The land battles to conquer Gibraltar have left the area with numerous lasting features. From the Harding’s Battery on Europa Point to a labyrinth of tunnels below the surface, there are several attractions for history buffs. These tunnels were built during the American Revolutionary War by the British. As the French and Spanish troops stormed the surrounding area, the British anchored their long-range firing cannons into the ground. This led to the formation of a series of tunnels that could be used for ferrying messages and troops secretly and safely along the island. Visitors to the island today can take a tour of most sections of the tunnel that are open for viewing.

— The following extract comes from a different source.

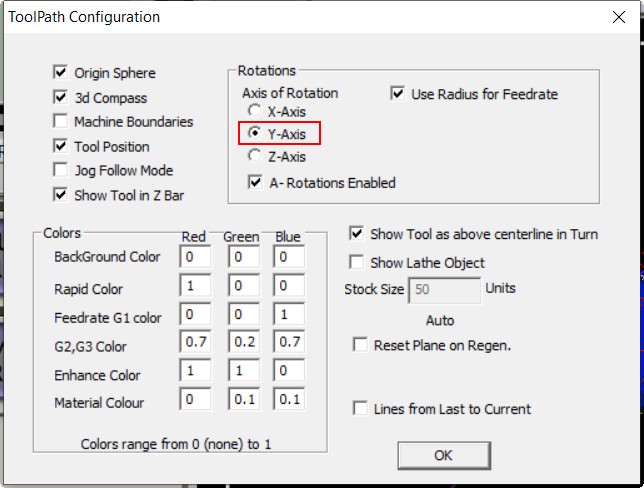644x488 pixels.
Task: Click the Stock Size input field
Action: pyautogui.click(x=444, y=290)
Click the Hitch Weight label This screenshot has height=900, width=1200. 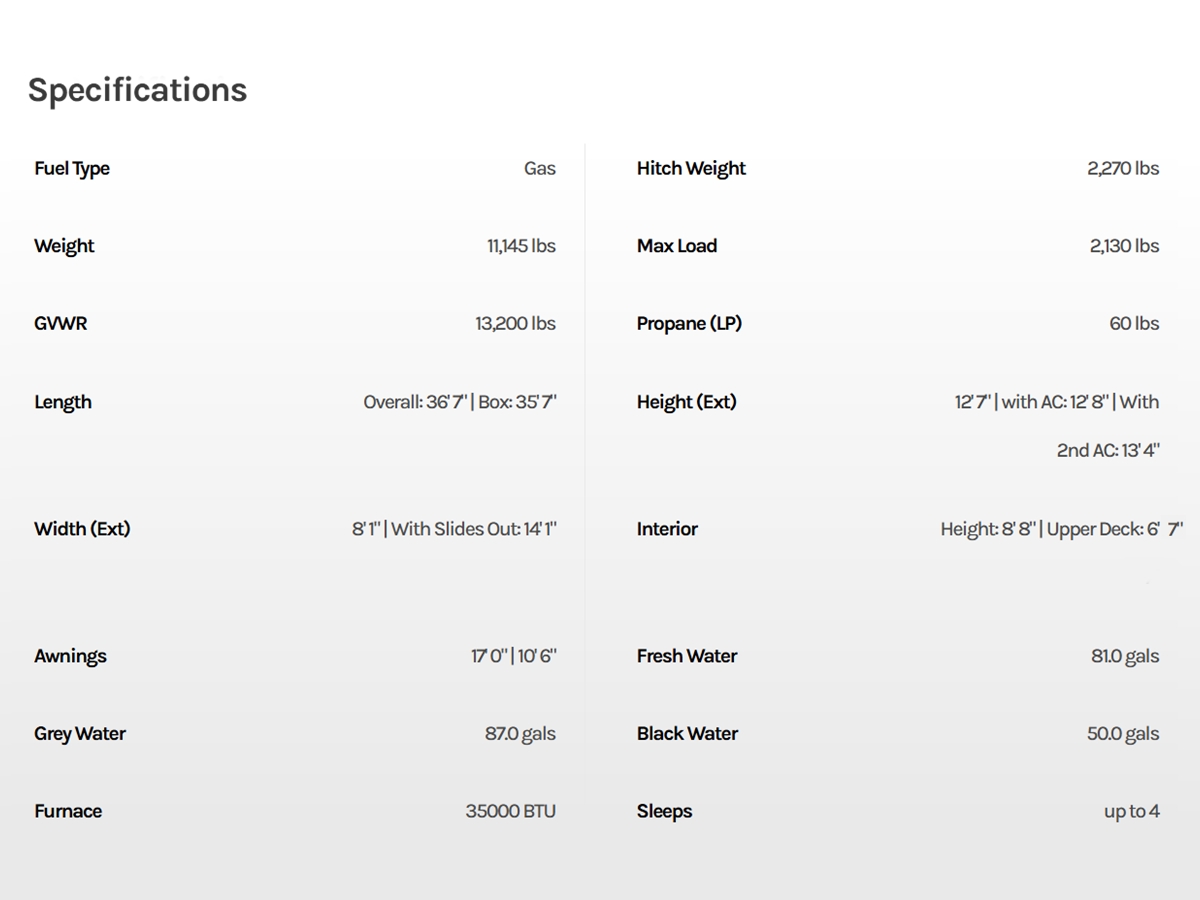[691, 168]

6. There are regular inter-continental ferries and services

The straits of Gibraltar are famed for being the closest maritime link between the African and European continents. At just 13 kilometres at the narrowest point, it is possible to see the other end of the strait on a clear day. Moreover, it has a low depth in certain places and can be easily navigated. While there is maritime trade across the Mediterranean Sea and the Atlantic Ocean, it also allows for journeys across the width of the strait.

There are numerous ferry services that regularly ply between various ports on each coast, not taking more than a few hours to reach an entirely different continent. Some of the major ports on the European coast are Tarifa (Spain) and Gibraltar itself (England). The primary ports on the African coast are in Morocco, of which Tangiers is a destination. The shortest route is Gibraltar-Tangiers that can be completed within 30 mins.

One of the main concerns and points to watch out for when crossing is that this route is a main maritime waterway through which vessels of all sizes and types sail. The largest tankers in the world often sail down this route, and it can be difficult for smaller vessels to safely navigate alongside them or across their path. For this reason, there are certain windows within which boats must leave the dock at one end, and reach the other end. It is scheduled so that it correctly coincides with the period when there is no other ship traffic along the straits.

7. There is a plan for an undersea inter-continental tunnel

Gibraltar on the European coastline is one of the closest points of contact between the African and European continents. At the narrowest point, it is only 8 miles (or 13 kilometres) wide. There are several ferries and maritime services that run between both points. However, there is a plan for the construction of an undersea tunnel to directly link both the continents. The plan began in 1979 when the Spanish and Moroccan governments conducted an initial feasibility study of the plan. The plan was to have an undersea tunnel that could either be formed by drilling through subterraneous rock, or by laying a tunnel on the seafloor.

However, the material that formed the bed of the straits was extremely difficult to drill through, while the underwater tunnel would be far too expensive to consider. The geology and ocean conditions are very different from the Channel Tunnel that connects Great Britain and France. Estimates have placed the costs at over 5 billion Euros for the initial phases alone. The proposal plans to have road and rail tracks that will be directly linked to the major highways of each continent.

At present, the project is still in the planning phase. The current design is to install a 23-kilometre bridge that crosses the straits. There have been various proposals for the design and contracting of these bridges, but no conclusive decision has come out. The project generated renewed interest in 2018 following another round of discussions at the EU. Today, the plan is known as the Euromed Transport project.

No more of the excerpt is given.